I was just thinking about multi-threaded reference counting, searched for it and found many posts, that basicly only mention the problem of atomicity, many answers even here on stackoverflow miss the actual problems involved in multi-threaded reference counting. So what's the fundamental problem.
Let's assume an object type with a reference counter like
struct SomethingRefcounted {
int refcount;
// other stuff
} * sr;
Reference counting means, our reference counter shall equal the number of references to the object at all times, possibly being slightly higher temporarily during pointer assignments.
For all further code, I assume volatile and atomic operations.
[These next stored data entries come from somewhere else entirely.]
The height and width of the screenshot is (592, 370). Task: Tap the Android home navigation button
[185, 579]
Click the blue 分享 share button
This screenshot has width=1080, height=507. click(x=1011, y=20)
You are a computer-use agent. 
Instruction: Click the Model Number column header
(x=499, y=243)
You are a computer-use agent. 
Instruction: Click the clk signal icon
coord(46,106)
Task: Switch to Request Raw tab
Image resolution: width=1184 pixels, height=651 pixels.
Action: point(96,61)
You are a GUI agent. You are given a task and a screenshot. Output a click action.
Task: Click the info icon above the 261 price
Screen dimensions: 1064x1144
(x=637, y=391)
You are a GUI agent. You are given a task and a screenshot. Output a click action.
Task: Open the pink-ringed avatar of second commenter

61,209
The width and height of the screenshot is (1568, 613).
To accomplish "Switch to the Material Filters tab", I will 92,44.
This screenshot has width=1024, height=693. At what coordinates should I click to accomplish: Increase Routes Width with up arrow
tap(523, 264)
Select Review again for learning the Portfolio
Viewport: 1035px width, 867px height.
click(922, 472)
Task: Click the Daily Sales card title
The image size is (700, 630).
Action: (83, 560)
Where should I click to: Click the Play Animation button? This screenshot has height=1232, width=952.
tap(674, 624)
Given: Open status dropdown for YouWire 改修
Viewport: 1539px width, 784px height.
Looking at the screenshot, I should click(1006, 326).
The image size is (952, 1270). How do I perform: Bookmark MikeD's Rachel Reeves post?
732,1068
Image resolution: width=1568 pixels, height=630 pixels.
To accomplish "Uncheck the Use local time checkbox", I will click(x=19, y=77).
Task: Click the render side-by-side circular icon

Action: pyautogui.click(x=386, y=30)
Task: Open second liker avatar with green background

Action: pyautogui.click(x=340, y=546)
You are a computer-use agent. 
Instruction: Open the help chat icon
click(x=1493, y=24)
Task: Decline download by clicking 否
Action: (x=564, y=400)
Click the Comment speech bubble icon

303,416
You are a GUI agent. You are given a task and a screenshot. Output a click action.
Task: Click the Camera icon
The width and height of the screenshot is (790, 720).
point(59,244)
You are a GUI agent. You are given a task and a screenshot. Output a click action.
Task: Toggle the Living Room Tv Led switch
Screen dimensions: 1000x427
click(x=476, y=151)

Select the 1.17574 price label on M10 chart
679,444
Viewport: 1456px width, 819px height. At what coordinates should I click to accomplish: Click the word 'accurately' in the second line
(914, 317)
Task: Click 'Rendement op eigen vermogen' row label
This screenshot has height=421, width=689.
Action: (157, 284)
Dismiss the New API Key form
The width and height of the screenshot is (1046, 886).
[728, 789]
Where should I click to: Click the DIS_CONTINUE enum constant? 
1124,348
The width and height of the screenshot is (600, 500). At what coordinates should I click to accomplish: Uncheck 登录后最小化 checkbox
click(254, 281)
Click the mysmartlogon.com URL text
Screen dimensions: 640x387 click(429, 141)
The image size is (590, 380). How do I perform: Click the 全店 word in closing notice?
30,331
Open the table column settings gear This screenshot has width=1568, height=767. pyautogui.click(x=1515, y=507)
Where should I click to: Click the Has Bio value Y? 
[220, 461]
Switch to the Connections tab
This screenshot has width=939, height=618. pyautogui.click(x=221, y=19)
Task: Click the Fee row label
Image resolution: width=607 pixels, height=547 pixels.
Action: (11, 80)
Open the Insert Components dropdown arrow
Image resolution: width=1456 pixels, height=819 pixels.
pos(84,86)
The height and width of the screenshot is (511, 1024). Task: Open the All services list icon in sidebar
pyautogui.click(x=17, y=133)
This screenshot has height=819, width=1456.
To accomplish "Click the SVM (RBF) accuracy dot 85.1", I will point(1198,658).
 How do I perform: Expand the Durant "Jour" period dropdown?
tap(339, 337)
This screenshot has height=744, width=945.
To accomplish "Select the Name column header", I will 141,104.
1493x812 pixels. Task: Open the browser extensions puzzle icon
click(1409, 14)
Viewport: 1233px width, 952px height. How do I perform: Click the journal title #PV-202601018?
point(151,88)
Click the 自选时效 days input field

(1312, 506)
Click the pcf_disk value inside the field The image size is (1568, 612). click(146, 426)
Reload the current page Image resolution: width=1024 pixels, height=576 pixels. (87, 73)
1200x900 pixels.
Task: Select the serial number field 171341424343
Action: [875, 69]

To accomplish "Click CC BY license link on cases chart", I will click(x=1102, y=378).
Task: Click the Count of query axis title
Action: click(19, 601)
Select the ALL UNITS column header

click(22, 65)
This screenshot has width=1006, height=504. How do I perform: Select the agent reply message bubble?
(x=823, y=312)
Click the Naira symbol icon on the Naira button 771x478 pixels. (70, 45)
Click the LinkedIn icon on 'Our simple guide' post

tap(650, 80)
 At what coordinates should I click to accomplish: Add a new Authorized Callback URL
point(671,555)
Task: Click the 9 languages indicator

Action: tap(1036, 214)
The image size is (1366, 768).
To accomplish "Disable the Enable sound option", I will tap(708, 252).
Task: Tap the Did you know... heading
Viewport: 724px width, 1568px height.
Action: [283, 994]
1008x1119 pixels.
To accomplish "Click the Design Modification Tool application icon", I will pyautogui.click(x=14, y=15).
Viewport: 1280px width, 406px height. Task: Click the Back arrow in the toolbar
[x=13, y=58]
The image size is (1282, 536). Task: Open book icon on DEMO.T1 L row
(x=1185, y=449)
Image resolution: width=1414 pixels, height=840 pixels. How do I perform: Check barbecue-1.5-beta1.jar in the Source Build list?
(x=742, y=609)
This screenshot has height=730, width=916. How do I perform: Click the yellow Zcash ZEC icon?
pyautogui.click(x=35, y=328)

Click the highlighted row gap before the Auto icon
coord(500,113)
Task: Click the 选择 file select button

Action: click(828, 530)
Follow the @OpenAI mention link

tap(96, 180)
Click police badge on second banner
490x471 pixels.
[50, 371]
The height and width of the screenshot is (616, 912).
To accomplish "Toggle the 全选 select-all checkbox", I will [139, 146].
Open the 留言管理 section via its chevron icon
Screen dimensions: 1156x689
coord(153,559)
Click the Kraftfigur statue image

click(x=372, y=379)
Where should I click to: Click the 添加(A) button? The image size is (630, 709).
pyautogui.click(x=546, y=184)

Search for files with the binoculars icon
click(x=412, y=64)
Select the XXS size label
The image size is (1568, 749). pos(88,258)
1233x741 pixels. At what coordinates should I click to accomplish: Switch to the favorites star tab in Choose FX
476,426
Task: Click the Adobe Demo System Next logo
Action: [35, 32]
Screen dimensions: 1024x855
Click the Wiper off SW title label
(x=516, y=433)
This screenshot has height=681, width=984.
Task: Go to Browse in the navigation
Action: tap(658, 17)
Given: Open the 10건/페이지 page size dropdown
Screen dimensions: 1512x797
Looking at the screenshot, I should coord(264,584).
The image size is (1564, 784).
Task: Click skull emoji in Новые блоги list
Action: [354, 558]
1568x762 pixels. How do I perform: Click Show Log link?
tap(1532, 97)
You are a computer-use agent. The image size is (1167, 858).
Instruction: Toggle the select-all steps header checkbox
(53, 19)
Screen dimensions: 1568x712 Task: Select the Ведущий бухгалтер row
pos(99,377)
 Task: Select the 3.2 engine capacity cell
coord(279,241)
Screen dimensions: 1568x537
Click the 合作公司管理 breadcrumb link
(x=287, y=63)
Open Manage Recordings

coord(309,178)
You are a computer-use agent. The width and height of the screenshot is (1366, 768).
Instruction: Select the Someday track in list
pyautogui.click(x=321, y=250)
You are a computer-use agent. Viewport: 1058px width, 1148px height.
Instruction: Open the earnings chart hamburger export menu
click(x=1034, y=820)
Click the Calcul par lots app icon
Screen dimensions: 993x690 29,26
Now, each time, we create a new reference, we do an implicit ++sr->refcount;
each time we remove the reference, we do an implicit if (!--sr->refcount) free(sr);
.
However, if one thread does the decrement and another thread tries the increment at the same time, we get a race, with can only be understood considering CPU registers.
SomethingRefcounted * sr1, * sr2;
int thread_1() {
for (;;) sr1 = NULL;
}
int thread_2() {
for (;;) sr2 = sr1;
}
int thread_3() {
for (;;) sr1 = new SomethingRefcounted;
}
int main() {
create the threads and let them run
}
The problem here is thread_2: The moment it reads the pointer sr1 into a CPU register, it violates the assumption, the refcounter correctly counts the number of references. The refcounter is 1 after the new assignment to sr1 but even ignoring thread_1 for a moment, once sr1 is read into a CPU register by thread_2, there are 2 reference to the object, first the variable sr1 and the CPU register of thread_2, but the refcounter is still only 1, violating our constraint from above. The following increment will fix it, but this fix will come too late, if thread_1 decrements it to 0 before.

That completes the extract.